The JMX collector has a separate data collection configuration file, jmx-datacollection-config.xml. This differs from the existing datacollection-config.xml in that it does not have the notion of groups, or of defining collections based on sysoidMasks. Instead, it has a single collection for each JMX agent type it understands (currently jboss, mx4j and JSR 160). The collector will attempt to collect every Mbean and attribute combination that is listed in the collection. If it can’t find a given Mbean registered with an agent, it will simply move on to the next one.

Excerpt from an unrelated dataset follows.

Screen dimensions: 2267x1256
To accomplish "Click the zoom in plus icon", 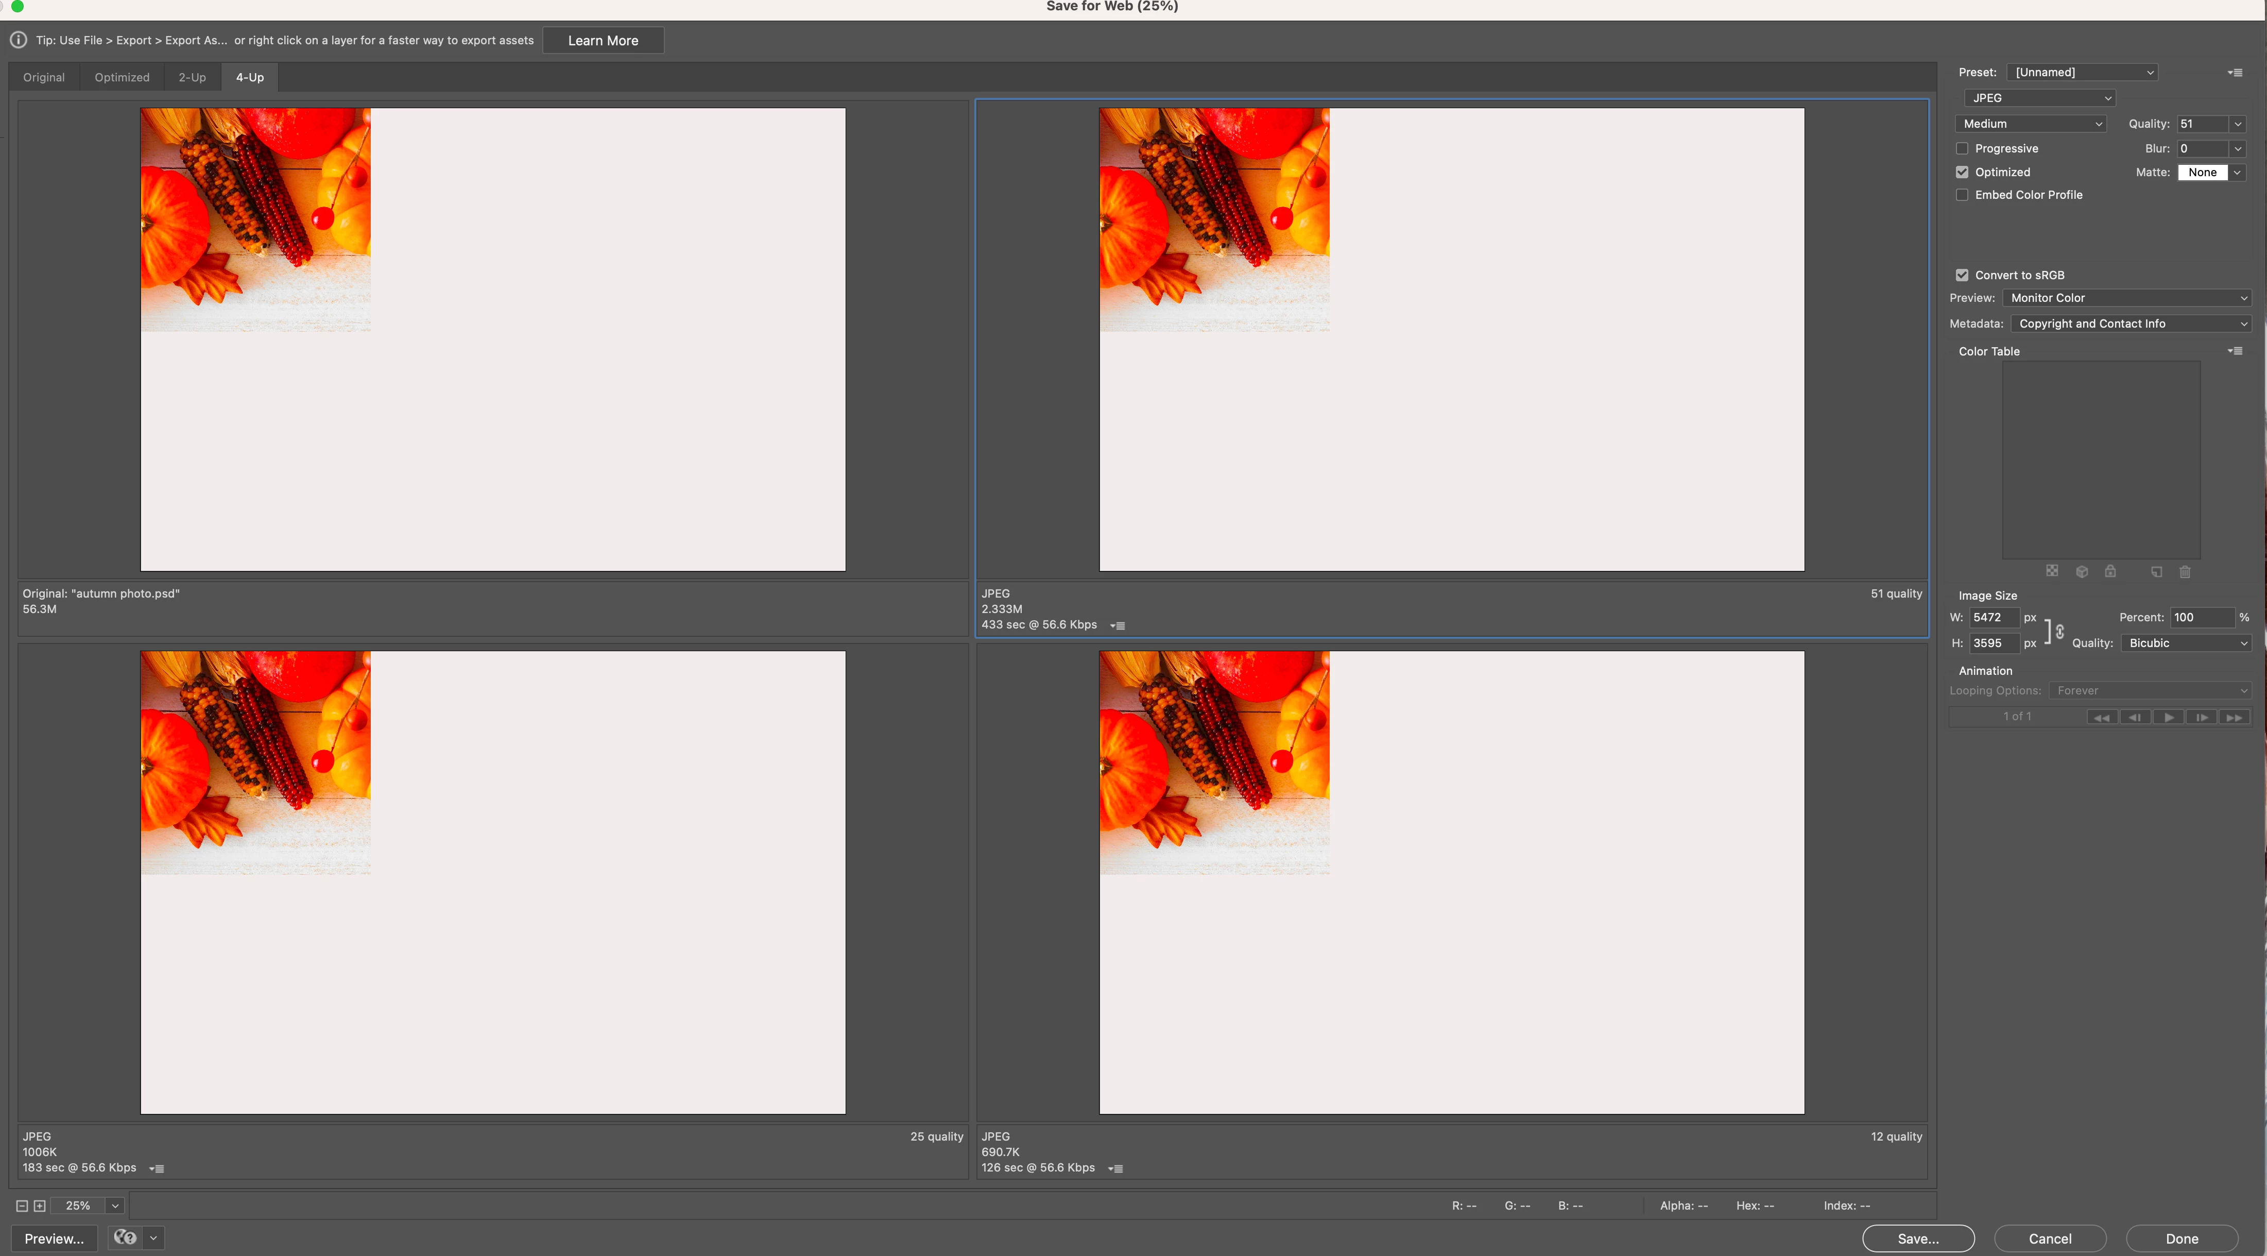I will coord(40,1206).
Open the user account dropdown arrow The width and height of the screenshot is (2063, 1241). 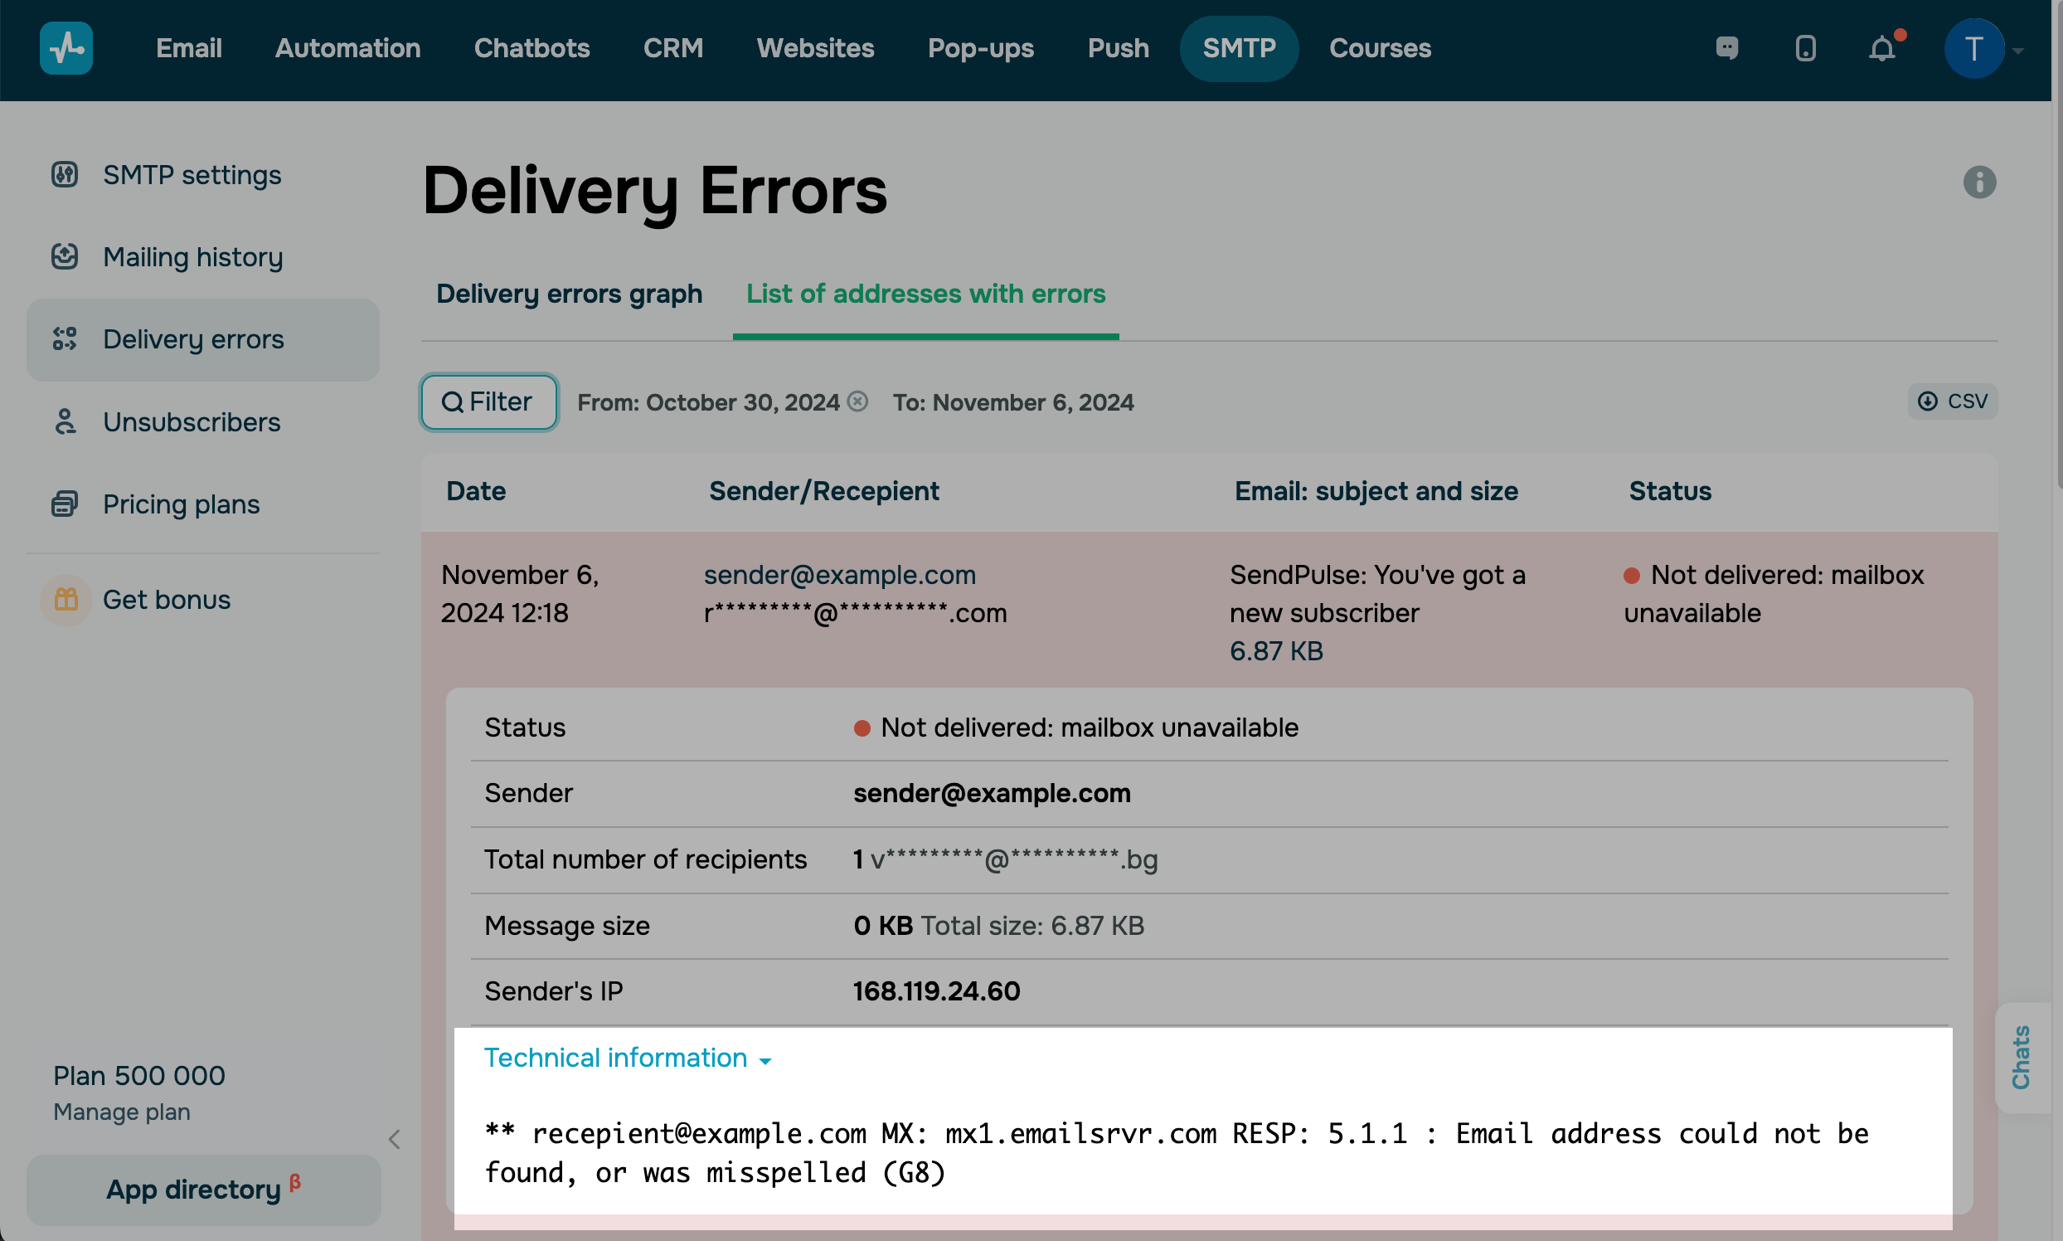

jmx-datacollection-config.xml
Jmx-datacollection-config.xml requires at least an entry to match the collection parameter that you defined for your service in collectd-configuration.xml. Here's an example to collect stats from an Apache ActiveMQ broker:
<jmx-collection name="JSR160-1099"
maxVarsPerPdu = "50">
<rrd step = "300">
<rra>RRA:AVERAGE:0.5:1:8928</rra>
<rra>RRA:AVERAGE:0.5:12:8784</rra>
<rra>RRA:MIN:0.5:12:8784</rra>
<rra>RRA:MAX:0.5:12:8784</rra>
</rrd>
<mbeans>
<mbean name="com.mycompany.myqueue"
objectname="org.apache.activemq:BrokerName=mqcentral1,Type=Queue,Destination=com.mycompany.myqueue">
<attrib name="AverageEnqueueTime" alias="AverageEnqueueTime" type="gauge"/>
<attrib name="ConsumerCount" alias="ConsumerCount" type="gauge"/>
<attrib name="DequeueCount" alias="DequeueCount" type="gauge"/>
<attrib name="DispatchCount" alias="DispatchCount" type="gauge"/>
<attrib name="EnqueueCount" alias="EnqueueCount" type="gauge"/>
<attrib name="InFlightCount" alias="InFlightCount" type="gauge"/>
</mbean>
</mbeans>
</jmx-collection>
Objectname is the full name of the Mbean (domain, plus key properties). The attrib elements are the attributes to be monitored, with short aliases to be used for the RRD file names (to get around the RRDtool/jrobin DS name length restrictions - as you can see, I've not changed these), and data type (gauge, as the value will go up and down with time).
Once this is all configured, now would be a good time to restart OpenNMS. Wait a while, for collection to start up then take a look in $OPENNMS_home/share/rrd/snmp/<nodenumber>/[your friendly name here]. You should have a bunch of RRD files created with the names defined using the aliases that you set in your mbean definitions..
Configure Graphs
Note: this was broken in 1.6 but works in 1.6.7
A guide to snmp-graph.properties is outside of the scope of this document, and is covered adequately elsewhere. Apart from that, it's friday I'm tired, and my family have arrived back home... Time to socialize.